You have a great business. Profits are up, your employees love you, you and your business partner never have a disagreement. You love your job and never want to retire. You will live another 100 years and will continue to be strong and healthy for the rest of your life. Is the picture starting to sound too rosy? The truth is, bad things happen to good people. As the saying goes, “luck favors the prepared.” Business succession planning is essential to ensure that your business transitions smoothly to the next owner(s) or to the next generation in case of death, disability, divorce, or retirement. Let’s talk about a few essential parts of a good succession plan:
Operating Agreement
How does your operating agreement (or Bylaws, if your business is formed as a corporation) deal with death, disability, divorce, and/or the sale of your business? Has anyone sat down with you to discuss these different scenarios? Many operating agreements either don’t address one or more of these items or don’t address them adequately or clearly. For example, should the company have the option of purchasing your ownership from your surviving spouse when you pass away, or should it be required to do so? How is the company’s value determined at that time? Does your operating agreement require an appraisal? Who pays for the appraisal? What happens if there is a dispute? The same questions apply to disability, but you will likely want different answers. Does your operating agreement give a first right of refusal to the company upon the divorce of one of the owners? How easy or hard will it be to sell your business at retirement? Where does the value of the company lie? The operating agreement can and should address these and other questions. If you don’t know if your operating agreement is adequate, you should have it reviewed and potentially amended by competent legal counsel.
Estate Planning Documents
Most operating agreements refer to an owner’s estate planning documents to determine succession. If an owner doesn’t have a personal or family trust, the business could be tied up in court for months or even years before ownership and/or management issues can be resolved. Delay like that could reduce or eliminate the value of a business. Be sure your estate planning documents properly and thoroughly address your business interests, and are coordinated with your operating agreement and other documents relating to the sale of your business.
Buy-Sell Agreement
If you own your business with one or more partners, a good buy-sell agreement is essential. A buy-sell agreement complements your operating agreement and discusses the specific terms for the purchase or sale of your business (through either a redemption or cross-purchase). These agreements are often funded with one or more life and/or disability insurance policies. Depending on your situation, it might be best to create a separate business entity to house the insurance policy(ies). It is important to work with a team of qualified professionals (usually an attorney, CPA, and insurance agent) to make sure a buy-sell agreement is properly structured and funded.
Tax Planning
Any good succession plan will take taxes into consideration, especially when it comes to selling a business.
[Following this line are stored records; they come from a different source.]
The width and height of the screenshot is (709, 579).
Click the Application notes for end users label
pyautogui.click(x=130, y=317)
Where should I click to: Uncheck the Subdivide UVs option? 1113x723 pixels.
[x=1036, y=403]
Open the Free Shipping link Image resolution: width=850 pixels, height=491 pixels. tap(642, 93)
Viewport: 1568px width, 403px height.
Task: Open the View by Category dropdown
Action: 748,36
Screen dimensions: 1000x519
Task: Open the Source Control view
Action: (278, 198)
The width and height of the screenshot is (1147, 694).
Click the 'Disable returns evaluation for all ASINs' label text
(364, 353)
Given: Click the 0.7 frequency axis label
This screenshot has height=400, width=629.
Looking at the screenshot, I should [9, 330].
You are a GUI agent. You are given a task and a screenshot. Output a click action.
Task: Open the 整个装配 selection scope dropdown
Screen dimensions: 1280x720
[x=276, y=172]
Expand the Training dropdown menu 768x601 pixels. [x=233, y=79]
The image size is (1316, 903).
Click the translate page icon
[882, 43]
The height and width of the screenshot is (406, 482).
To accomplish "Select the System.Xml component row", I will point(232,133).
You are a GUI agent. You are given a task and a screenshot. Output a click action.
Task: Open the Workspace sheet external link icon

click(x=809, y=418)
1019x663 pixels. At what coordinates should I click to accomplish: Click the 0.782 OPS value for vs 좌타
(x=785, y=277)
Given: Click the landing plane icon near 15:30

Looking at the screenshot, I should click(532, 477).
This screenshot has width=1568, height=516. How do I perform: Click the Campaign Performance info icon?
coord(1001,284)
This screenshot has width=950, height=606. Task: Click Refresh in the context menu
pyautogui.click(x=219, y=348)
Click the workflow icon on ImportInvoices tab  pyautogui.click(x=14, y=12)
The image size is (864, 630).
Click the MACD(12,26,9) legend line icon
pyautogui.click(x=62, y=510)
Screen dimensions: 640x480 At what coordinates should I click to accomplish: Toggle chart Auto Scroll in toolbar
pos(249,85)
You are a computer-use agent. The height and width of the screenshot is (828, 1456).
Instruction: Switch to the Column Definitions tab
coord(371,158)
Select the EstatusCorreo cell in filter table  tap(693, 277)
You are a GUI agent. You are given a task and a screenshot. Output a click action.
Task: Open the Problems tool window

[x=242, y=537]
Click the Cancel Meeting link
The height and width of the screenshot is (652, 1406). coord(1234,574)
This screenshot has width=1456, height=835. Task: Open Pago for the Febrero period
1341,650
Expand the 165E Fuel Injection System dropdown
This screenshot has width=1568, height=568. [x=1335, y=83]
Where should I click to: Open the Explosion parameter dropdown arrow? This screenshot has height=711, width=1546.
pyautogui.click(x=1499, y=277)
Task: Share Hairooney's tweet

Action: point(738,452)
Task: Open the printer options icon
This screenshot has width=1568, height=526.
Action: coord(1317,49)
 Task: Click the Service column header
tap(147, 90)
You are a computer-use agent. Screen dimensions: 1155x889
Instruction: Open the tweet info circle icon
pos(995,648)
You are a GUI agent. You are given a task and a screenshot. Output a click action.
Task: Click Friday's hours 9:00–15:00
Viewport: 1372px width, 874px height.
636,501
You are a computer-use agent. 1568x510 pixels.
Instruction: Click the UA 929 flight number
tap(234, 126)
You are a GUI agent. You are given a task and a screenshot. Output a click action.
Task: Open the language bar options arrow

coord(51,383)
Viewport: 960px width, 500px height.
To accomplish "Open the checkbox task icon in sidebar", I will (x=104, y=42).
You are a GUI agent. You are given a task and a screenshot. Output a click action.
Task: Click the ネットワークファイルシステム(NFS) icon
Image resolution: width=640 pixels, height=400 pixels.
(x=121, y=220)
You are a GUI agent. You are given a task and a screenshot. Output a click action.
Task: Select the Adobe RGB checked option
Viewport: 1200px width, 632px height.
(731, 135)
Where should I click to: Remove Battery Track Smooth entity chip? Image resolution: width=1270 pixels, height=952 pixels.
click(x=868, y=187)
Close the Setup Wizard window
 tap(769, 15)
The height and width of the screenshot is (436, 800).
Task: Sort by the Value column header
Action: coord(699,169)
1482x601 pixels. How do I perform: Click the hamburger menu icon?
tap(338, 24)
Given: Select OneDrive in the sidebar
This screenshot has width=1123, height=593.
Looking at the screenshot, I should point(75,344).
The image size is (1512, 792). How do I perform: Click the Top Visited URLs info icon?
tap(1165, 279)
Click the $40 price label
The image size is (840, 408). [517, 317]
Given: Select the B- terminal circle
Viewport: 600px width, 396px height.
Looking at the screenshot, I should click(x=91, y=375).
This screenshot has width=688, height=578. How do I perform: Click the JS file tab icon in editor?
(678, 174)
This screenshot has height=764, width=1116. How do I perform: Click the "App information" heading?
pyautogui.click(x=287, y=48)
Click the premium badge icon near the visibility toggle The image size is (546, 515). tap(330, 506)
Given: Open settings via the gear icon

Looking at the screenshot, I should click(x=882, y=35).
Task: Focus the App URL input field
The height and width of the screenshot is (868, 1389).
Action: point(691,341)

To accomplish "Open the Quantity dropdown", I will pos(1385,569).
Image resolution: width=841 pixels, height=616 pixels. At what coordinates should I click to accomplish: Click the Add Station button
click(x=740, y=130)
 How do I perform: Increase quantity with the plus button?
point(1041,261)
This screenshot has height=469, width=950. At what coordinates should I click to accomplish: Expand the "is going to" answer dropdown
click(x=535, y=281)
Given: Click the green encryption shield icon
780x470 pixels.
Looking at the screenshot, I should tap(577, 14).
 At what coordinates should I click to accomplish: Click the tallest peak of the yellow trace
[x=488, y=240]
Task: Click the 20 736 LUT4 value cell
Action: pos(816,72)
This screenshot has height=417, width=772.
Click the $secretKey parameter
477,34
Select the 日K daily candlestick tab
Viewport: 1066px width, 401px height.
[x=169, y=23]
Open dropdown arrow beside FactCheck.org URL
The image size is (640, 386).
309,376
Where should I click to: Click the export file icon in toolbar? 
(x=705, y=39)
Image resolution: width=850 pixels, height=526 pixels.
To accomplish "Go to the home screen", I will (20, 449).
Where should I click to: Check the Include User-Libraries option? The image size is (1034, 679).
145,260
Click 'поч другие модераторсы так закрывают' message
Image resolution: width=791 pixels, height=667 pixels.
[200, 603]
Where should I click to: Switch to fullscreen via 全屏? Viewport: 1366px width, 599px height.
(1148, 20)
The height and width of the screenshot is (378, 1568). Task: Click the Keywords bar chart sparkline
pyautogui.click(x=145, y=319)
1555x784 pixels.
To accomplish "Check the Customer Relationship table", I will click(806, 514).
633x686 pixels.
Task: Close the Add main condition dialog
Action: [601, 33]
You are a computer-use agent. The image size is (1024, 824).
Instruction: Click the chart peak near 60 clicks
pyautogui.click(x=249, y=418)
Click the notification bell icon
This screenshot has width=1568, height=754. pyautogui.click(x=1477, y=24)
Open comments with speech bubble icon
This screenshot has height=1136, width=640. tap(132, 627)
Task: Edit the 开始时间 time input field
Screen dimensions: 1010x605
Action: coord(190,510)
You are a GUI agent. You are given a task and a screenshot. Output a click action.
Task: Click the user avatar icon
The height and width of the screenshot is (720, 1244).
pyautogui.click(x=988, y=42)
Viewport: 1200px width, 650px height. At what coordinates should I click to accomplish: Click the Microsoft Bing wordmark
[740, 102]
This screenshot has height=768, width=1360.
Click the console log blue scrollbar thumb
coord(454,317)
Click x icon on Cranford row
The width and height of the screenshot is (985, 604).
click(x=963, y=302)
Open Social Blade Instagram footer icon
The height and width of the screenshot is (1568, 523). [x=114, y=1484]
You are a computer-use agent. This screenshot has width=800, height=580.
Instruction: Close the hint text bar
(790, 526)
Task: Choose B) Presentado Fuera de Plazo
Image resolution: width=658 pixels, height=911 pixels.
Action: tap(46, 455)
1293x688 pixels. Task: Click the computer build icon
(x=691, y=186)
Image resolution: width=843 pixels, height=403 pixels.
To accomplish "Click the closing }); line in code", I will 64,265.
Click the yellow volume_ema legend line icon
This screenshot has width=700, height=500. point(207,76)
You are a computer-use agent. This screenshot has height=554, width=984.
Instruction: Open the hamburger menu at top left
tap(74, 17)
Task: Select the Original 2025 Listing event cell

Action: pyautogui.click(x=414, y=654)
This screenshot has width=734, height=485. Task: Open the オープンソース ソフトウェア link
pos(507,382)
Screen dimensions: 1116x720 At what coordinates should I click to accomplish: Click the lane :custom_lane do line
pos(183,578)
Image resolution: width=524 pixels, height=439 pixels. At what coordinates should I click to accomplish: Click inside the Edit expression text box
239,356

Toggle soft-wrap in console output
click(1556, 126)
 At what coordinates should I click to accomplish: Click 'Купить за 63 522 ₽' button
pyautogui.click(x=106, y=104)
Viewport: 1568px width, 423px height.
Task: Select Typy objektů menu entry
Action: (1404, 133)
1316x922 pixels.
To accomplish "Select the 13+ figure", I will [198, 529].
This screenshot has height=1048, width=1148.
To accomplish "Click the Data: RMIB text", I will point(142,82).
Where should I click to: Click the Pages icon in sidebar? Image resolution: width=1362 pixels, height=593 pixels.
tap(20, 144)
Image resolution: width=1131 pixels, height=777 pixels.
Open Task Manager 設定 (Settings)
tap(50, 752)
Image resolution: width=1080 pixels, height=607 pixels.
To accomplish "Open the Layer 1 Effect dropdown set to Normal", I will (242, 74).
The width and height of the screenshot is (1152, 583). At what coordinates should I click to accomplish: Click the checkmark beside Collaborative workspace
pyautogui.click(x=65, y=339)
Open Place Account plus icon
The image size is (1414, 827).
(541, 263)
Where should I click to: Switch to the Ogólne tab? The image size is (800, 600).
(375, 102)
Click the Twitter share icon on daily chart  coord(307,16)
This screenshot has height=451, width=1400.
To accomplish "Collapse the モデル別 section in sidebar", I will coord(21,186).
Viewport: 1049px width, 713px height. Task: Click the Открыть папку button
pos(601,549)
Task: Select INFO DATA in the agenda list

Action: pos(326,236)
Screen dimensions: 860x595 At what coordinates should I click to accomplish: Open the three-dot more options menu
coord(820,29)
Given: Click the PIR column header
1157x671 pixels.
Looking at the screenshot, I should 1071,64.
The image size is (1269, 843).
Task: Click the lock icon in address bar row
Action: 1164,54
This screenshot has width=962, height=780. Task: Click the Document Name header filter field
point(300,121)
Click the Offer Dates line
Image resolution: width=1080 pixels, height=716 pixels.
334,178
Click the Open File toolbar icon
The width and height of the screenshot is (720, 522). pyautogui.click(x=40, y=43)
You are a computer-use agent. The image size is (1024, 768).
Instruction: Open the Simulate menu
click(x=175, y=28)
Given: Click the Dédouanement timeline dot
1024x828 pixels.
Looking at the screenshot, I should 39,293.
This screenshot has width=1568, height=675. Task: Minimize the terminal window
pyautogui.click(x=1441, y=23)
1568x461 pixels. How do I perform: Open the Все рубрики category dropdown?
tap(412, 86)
Ideally, a business will be designed with the end in mind, and will make sure that a business maximizes its capital gains and minimizes taxation at ordinary income rates. Additionally, there are multiple tools that can significantly affect taxes upon the sale of all or part of a business. Be sure to speak with a qualified tax professional at least several months before you plan on selling your business or any large asset (such as real estate). A brief discussion could save you tens or even hundreds of thousands of dollars in unnecessary taxes.
This article is meant to provide general information and should not be construed to contain individual tax or legal advice.